So what's Antonin Scalia thinking?
U.S. Solicitor General Donald Verrilli told the court the Obama administration’s reading of the law was the only one that made sense. Allowing subsidies nationwide is compelled by the structure and design of the health law, he said, adding that Mr. Carvin’s interpretation couldn’t be what Congress intended.The court is supposed to look at the intent, and the way it was implemented. But that would be too easy.
Justice Antonin Scalia jumped in and said, “Of course it could be.” What mattered, Justice Scalia said, is how Congress actually wrote the law.
The irony of the court challenge to me is this; the plaintiff is arguing against having any insurance at all. Because he doesn't want it, millions who want coverage will lose theirs. That's the kind of society we have today, and it's only going to get much worse.
Frustrating too is watching the valiant effort by Sen.

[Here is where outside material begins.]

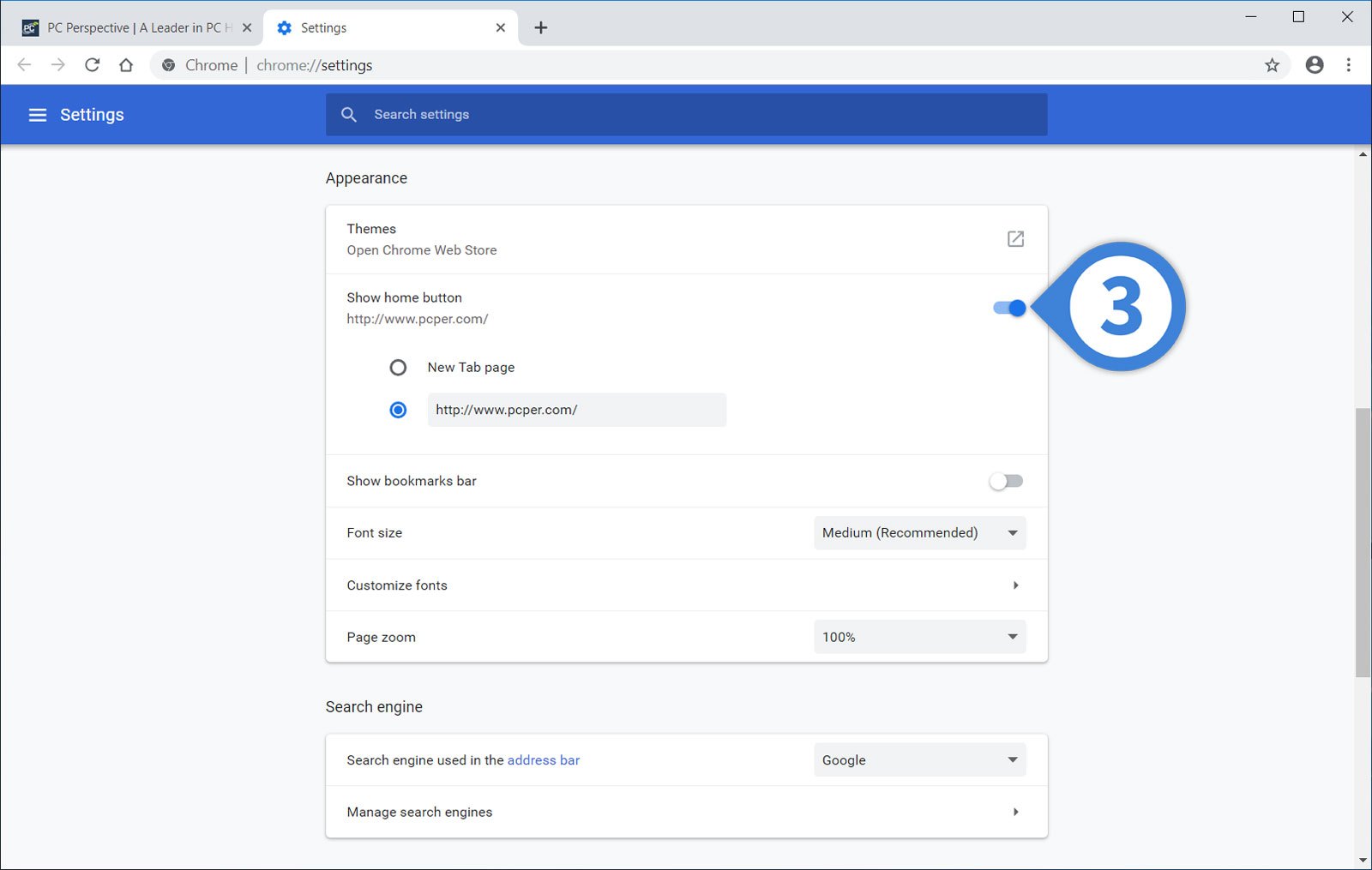The image size is (1372, 870).
Task: Open the Page zoom dropdown
Action: tap(919, 636)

Kathleen Vinehout to bring back the nearly completed work of the Doyle administrations state exchange.
WSJ: A bill released by state Sen. Kathleen Vinehout, D-Alma, and Rep. Melissa Sargent, D-Madison, would set up the Badger Health Benefit Authority to run an exchange with insurance options for individuals and employers with up to 100 workers.
The bill draws on work by former Democratic Gov. Jim Doyle to set up a state exchange, Vinehout said. Gov. Scott Walker, a Republican, opted instead for the federal exchange.
“Let’s make sure the people of our state are not devastated by partisan politics,” Sargent said.